> **Supplied records**:
---+---
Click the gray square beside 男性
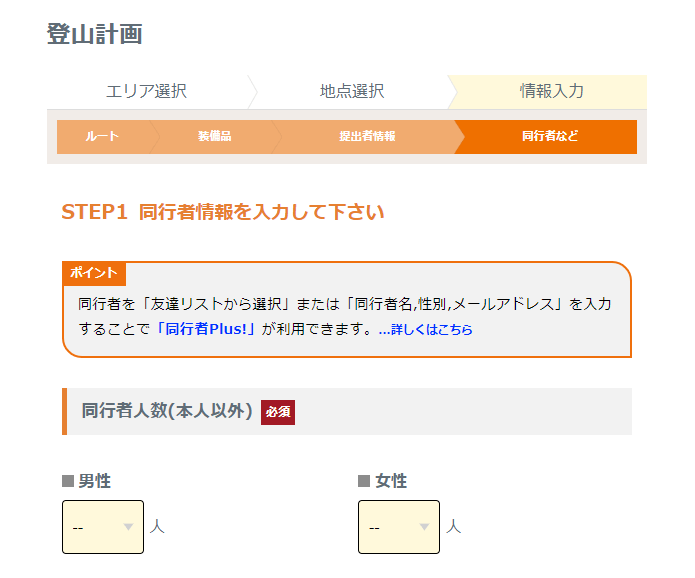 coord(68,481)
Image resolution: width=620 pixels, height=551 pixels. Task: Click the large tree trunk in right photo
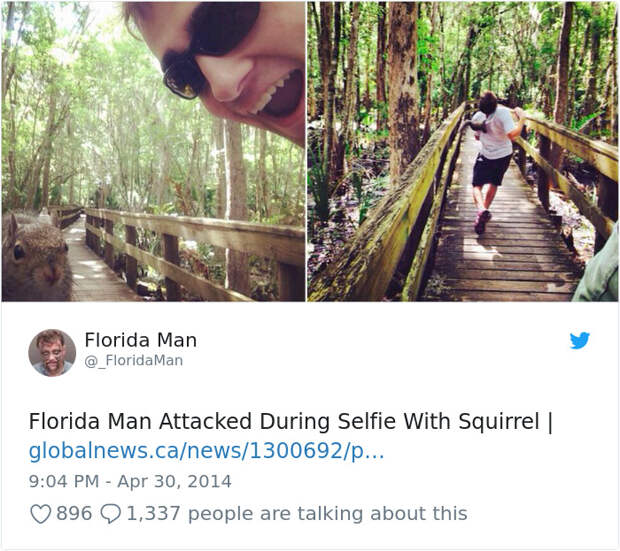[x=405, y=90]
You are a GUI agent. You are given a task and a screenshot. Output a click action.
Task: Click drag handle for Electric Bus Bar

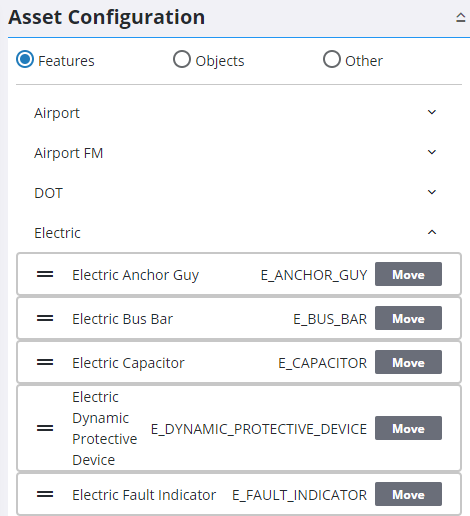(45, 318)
---+---
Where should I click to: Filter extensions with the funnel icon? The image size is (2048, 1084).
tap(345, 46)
---+---
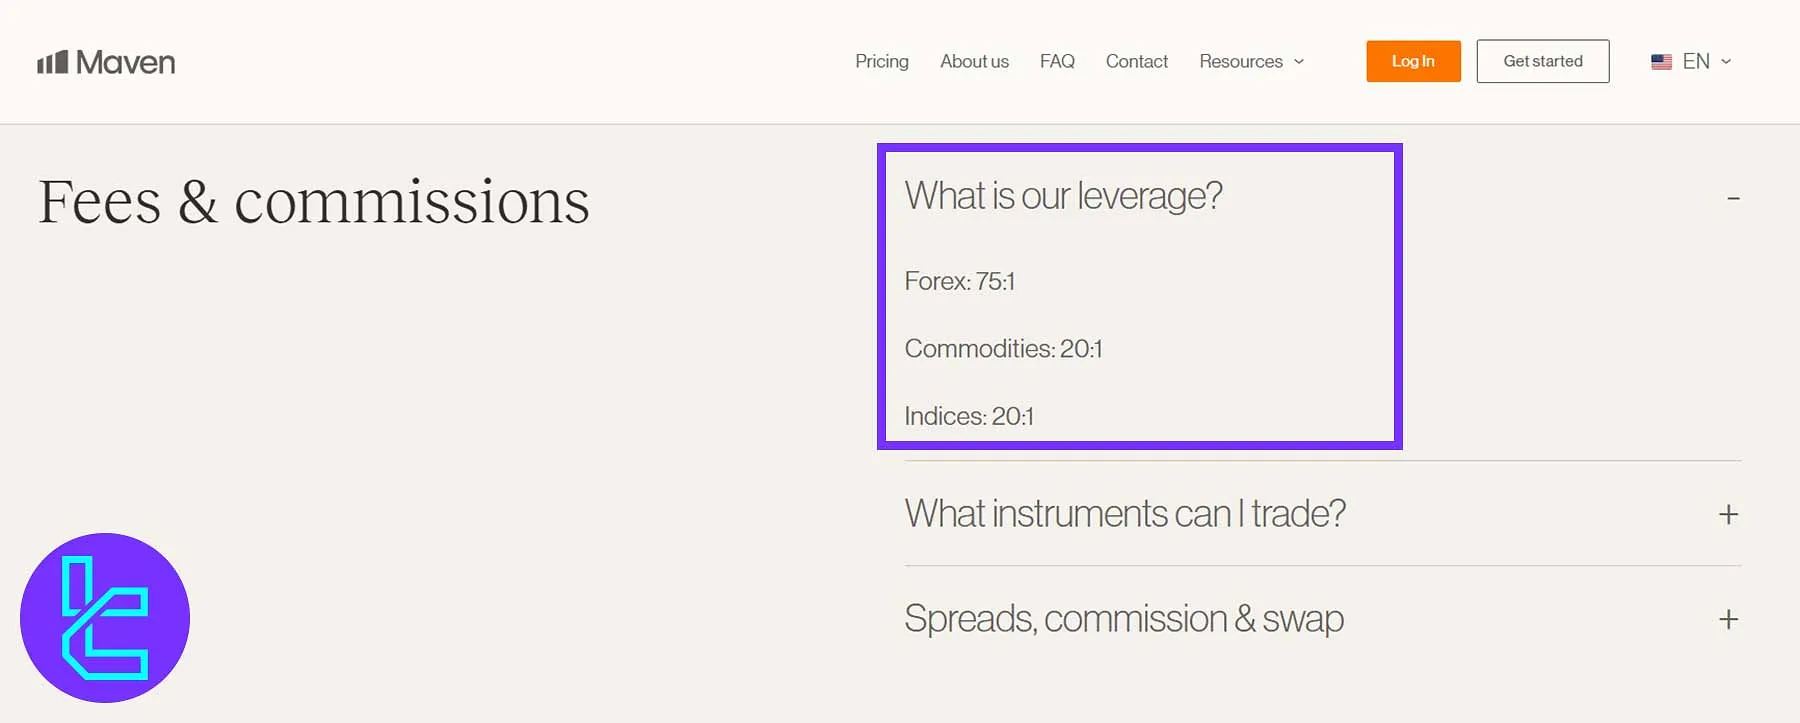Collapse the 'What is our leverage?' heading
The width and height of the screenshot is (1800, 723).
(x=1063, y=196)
---+---
> **Challenge**: Render everything in the records from the line containing "Collapse the 'What is our leverage?' heading" down to the line containing "(x=1063, y=196)", both included, as a JSON list of strings, one string per line, with blank lines and the pictures left out.

> **Final result**:
[
  "Collapse the 'What is our leverage?' heading",
  "The width and height of the screenshot is (1800, 723).",
  "(x=1063, y=196)"
]